I will likely setup a bind caching server… but I want to figure out why initial queries take so long first. My thinking is that if another computer on the network with caches cleared can do a query in less than a second, then my laptop should have similar results on the same network, using the same name servers.

I guess at this point I will need to run a sniffer and see what traffic is actually leaving my laptop and go from there. I am thinking I should disable all DNS caching methods and setup a performance baseline. From there I can start making changes and compare to that baseline.

As far as nscd goes, is there anything else I should do to disable it besides turning it off in the runlevel config?

Again, thank-you for all the input and help so far.

Have you tried a direct query against the nameservers in /etc/resolv.conf to see how long it takes?

dig @nameserverip domainname

Make sure you cut and past the IP addresses from /etc/resolv.conf so that you don’t have any transcription errors. If the problem is slow answers, then any kind of caching, nscd or BIND is just a bandaid solution. It may require more detective work to work out why DNS queries are slow though.

dcabanaw wrote:

>
> I will likely setup a bind caching server… but I want to figure out
> why initial queries take so long first. My thinking is that if another
> computer on the network with caches cleared can do a query in less than
> a second, then my laptop should have similar results on the same
> network, using the same name servers.
>
> I guess at this point I will need to run a sniffer and see what traffic
> is actually leaving my laptop and go from there. I am thinking I should
> disable all DNS caching methods and setup a performance baseline. From
> there I can start making changes and compare to that baseline.
>
> As far as nscd goes, is there anything else I should do to disable it
> besides turning it off in the runlevel config?
>
> Again, thank-you for all the input and help so far.

On the odd chance it might help: I had similar molasses in the system until
I disabled IPV6. The problem was due to the router I use - it passed
itself as the primary DNS and forwarded requests for what it didn’t have to
the secondary/tercary DNS servers supplied by the ISP (DSL connection). I
was also able to (finally) find the setting to disable this.
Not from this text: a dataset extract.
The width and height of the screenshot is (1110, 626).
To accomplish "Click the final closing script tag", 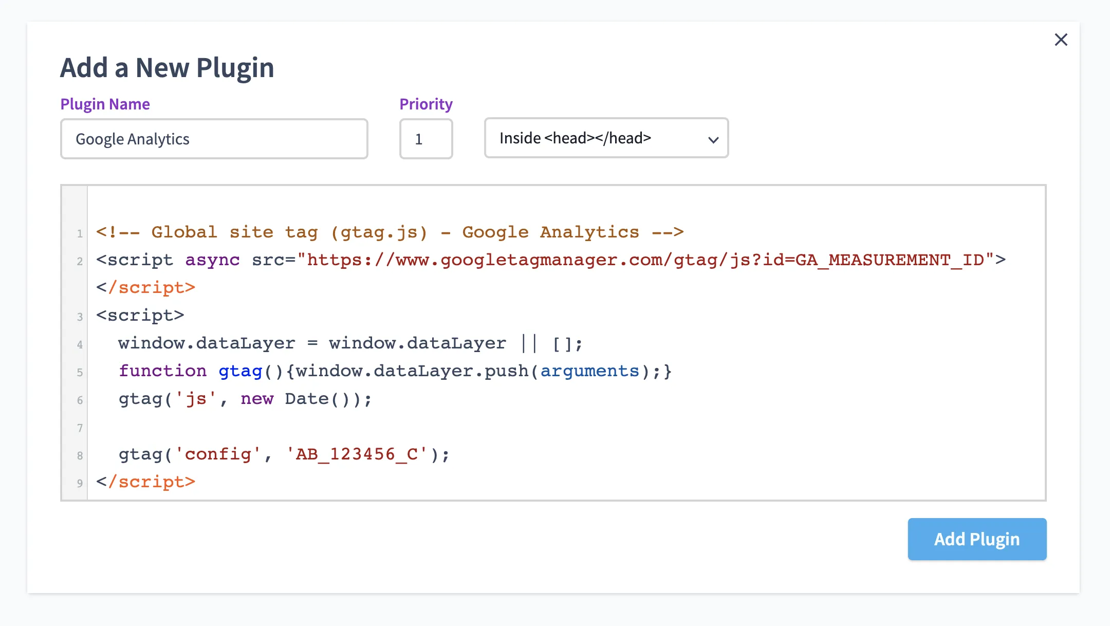I will pos(146,482).
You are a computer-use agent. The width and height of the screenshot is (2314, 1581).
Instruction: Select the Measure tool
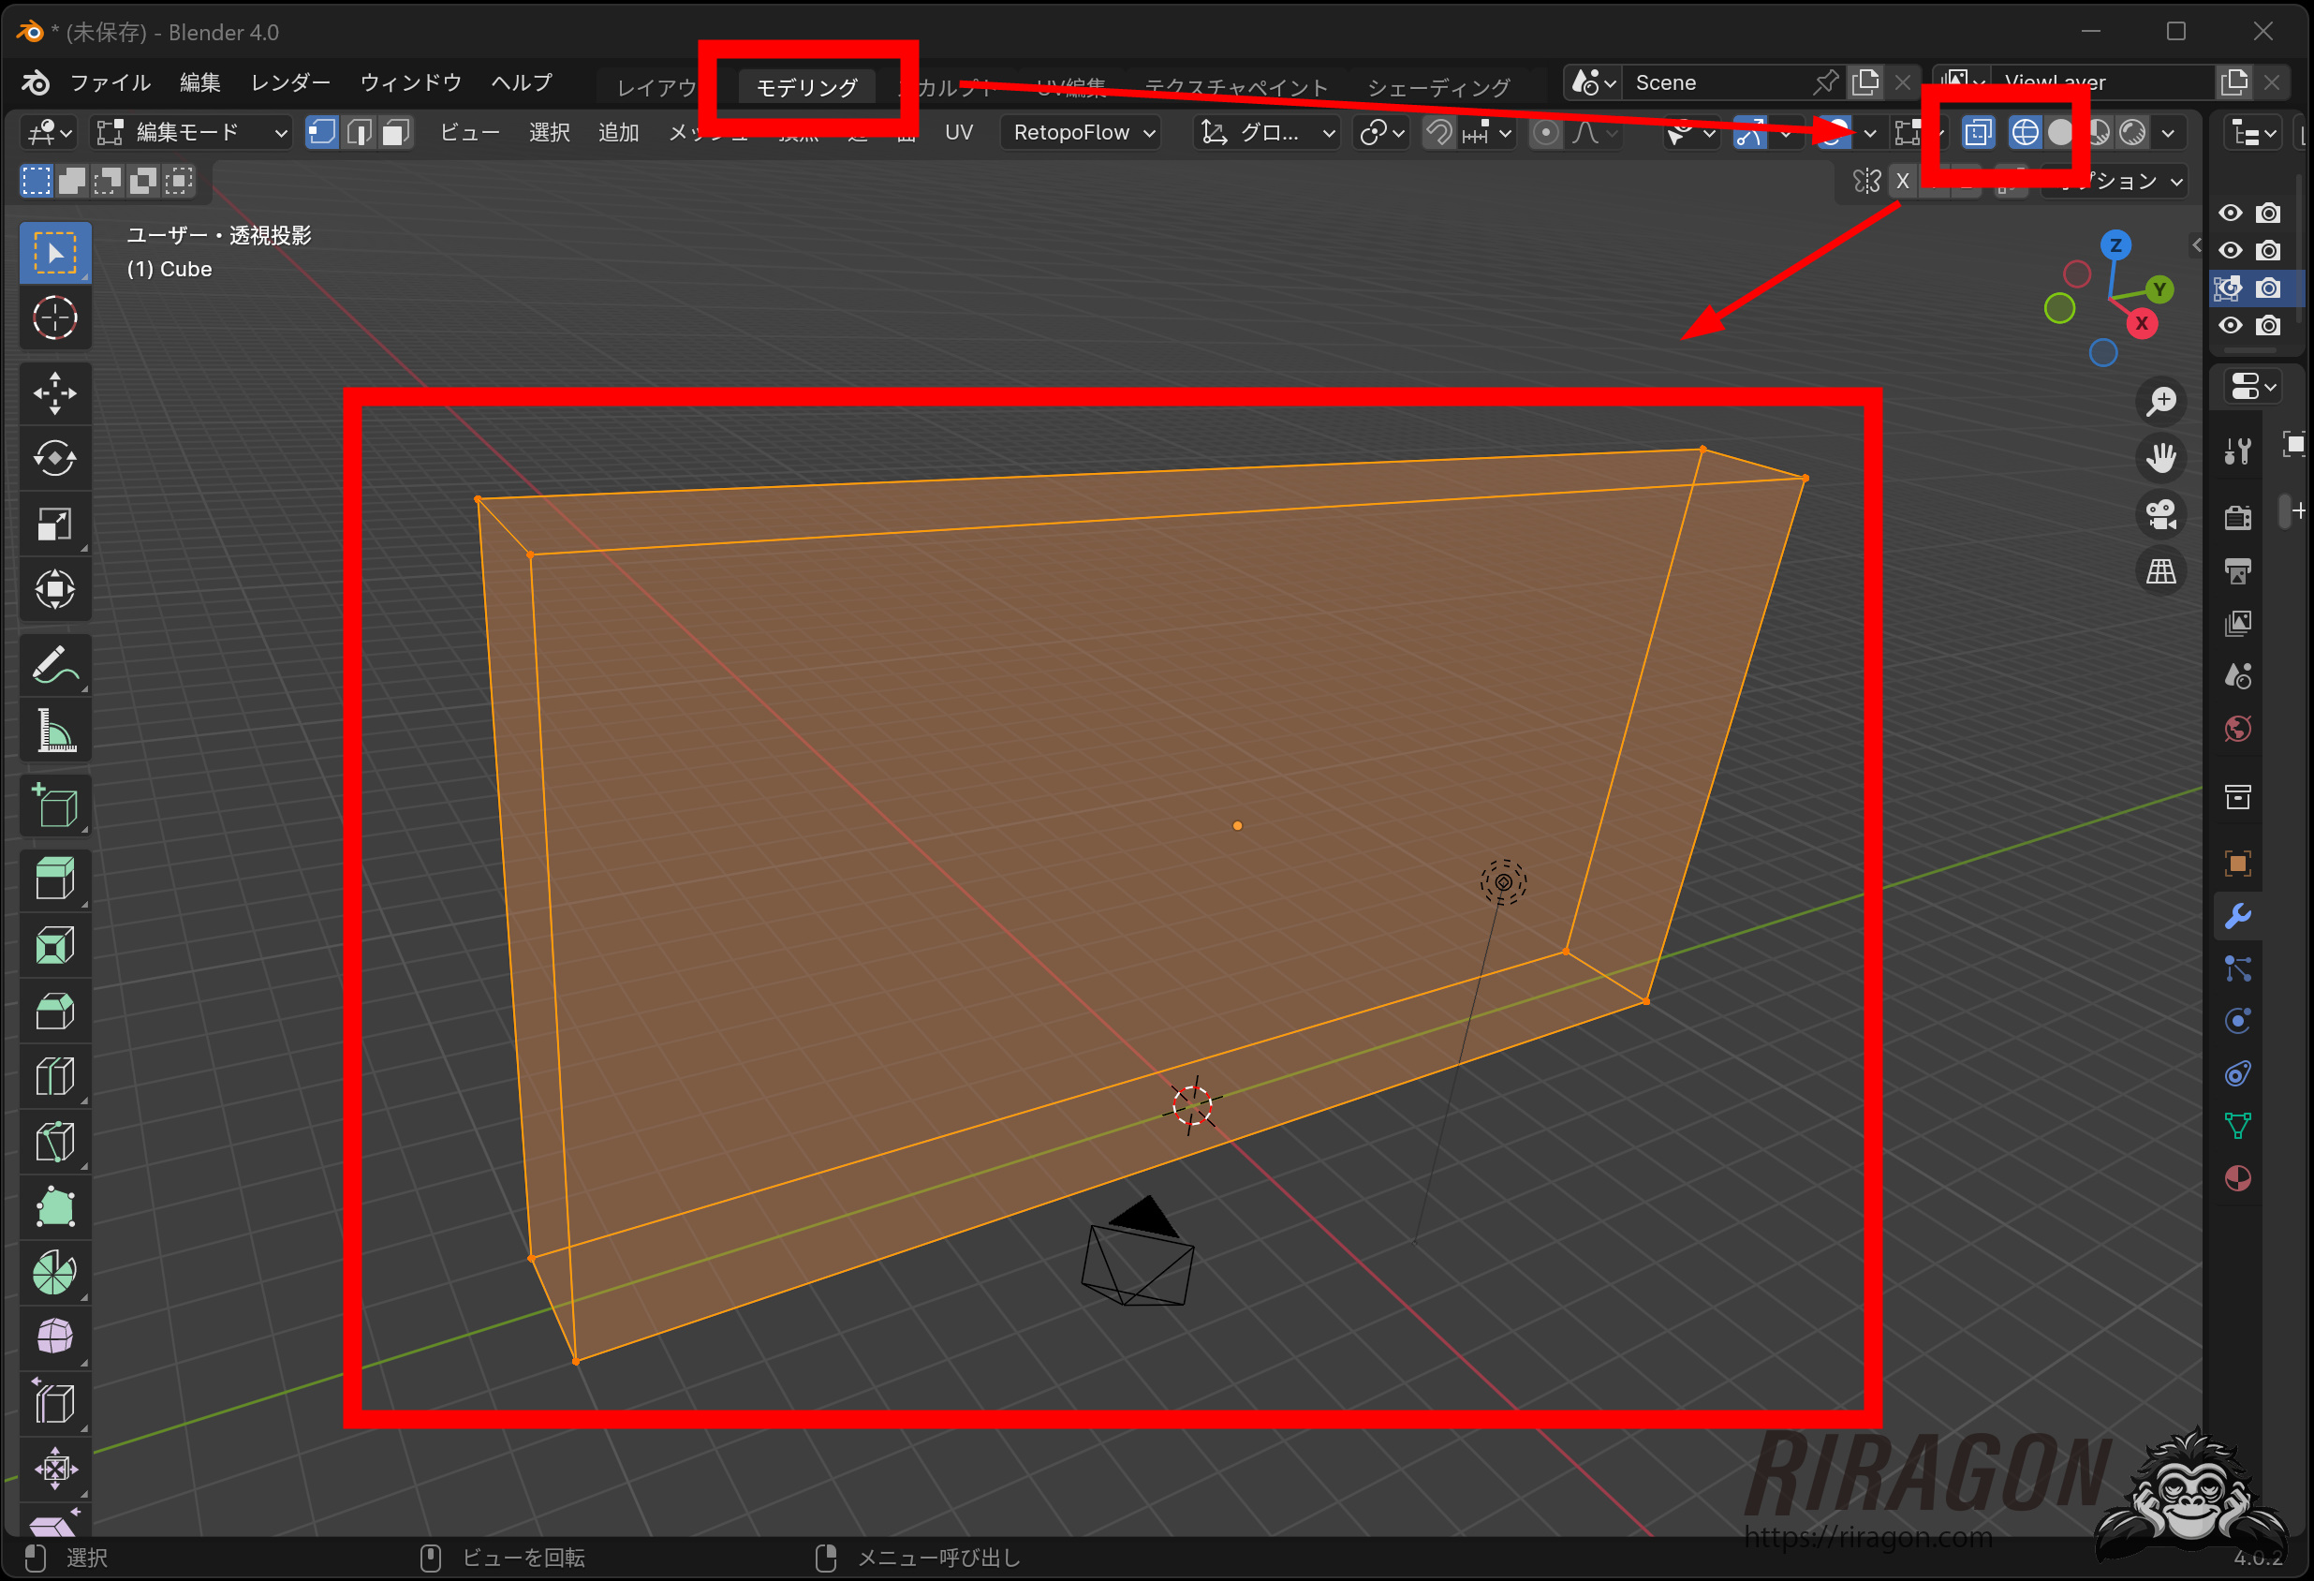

As soon as
the router got out of the way, DNS lookups whizzed right through. Check to
see if the DHCP setup is setting the DNS servers for your ISP - once I got
to that point IPV6 made no difference.


Will Honea

Will Honea wrote:
> dcabanaw wrote:
>
>> I will likely setup a bind caching server… but I want to figure out
>> why initial queries take so long first. My thinking is that if another
>> computer on the network with caches cleared can do a query in less than
>> a second, then my laptop should have similar results on the same
>> network, using the same name servers.
>>
>> I guess at this point I will need to run a sniffer and see what traffic
>> is actually leaving my laptop and go from there. I am thinking I should
>> disable all DNS caching methods and setup a performance baseline. From
>> there I can start making changes and compare to that baseline.
>>
>> As far as nscd goes, is there anything else I should do to disable it
>> besides turning it off in the runlevel config?
>>
>> Again, thank-you for all the input and help so far.
>
> On the odd chance it might help: I had similar molasses in the system until
> I disabled IPV6. The problem was due to the router I use - it passed
> itself as the primary DNS and forwarded requests for what it didn’t have to
> the secondary/tercary DNS servers supplied by the ISP (DSL connection). I
> was also able to (finally) find the setting to disable this. As soon as
> the router got out of the way, DNS lookups whizzed right through. Check to
> see if the DHCP setup is setting the DNS servers for your ISP - once I got
> to that point IPV6 made no difference.
>

Also, if you have IPv6 enabled, for every host lookup you’re going
to ask for a AAAA and then an A record. Just the nature of the beast
I’m afraid.

Well I found the problem… ipv6 was still enabled even though I thought I turned it off… Initially it would show up as disabled in the config, but after ‘refreshing’ the settings dialog it was not actually disabled.

Thanks for all the help and the input. Some of the input has helped me in other situations as well.